→ **GOAL**: Locate every line in the listing below that contains the word "arrow" and copy each of those lines in full.

→ **DATA IN THIS EXERCISE**:
━━━━

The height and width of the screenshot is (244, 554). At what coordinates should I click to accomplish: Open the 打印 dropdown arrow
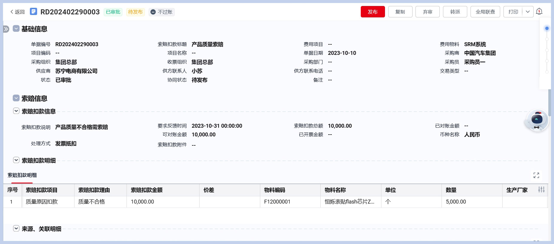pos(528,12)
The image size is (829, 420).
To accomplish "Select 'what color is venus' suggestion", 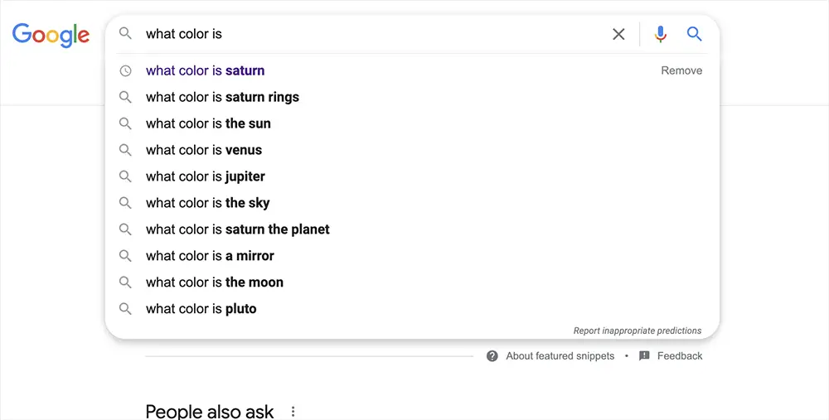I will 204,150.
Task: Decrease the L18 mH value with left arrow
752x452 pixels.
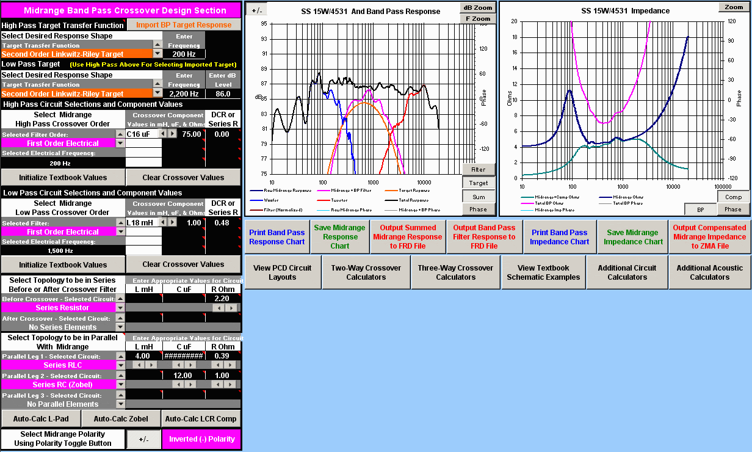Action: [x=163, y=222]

━━━━

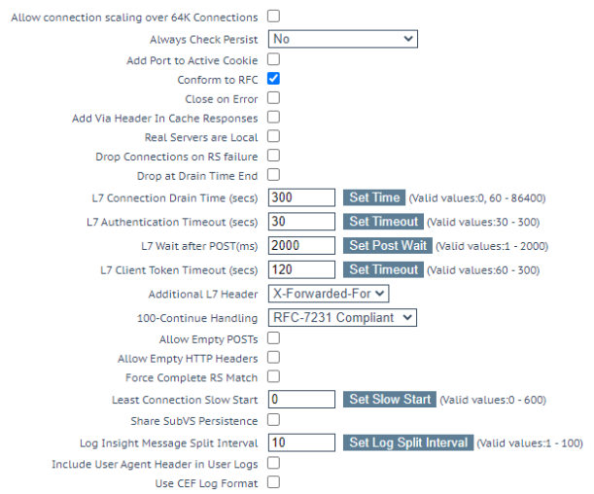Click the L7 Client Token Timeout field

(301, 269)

━━━━

→ **CORRECT RESULT**:
The height and width of the screenshot is (244, 554). At what coordinates should I click to accomplish: Open the 打印 dropdown arrow
Task: Decrease the L18 mH value with left arrow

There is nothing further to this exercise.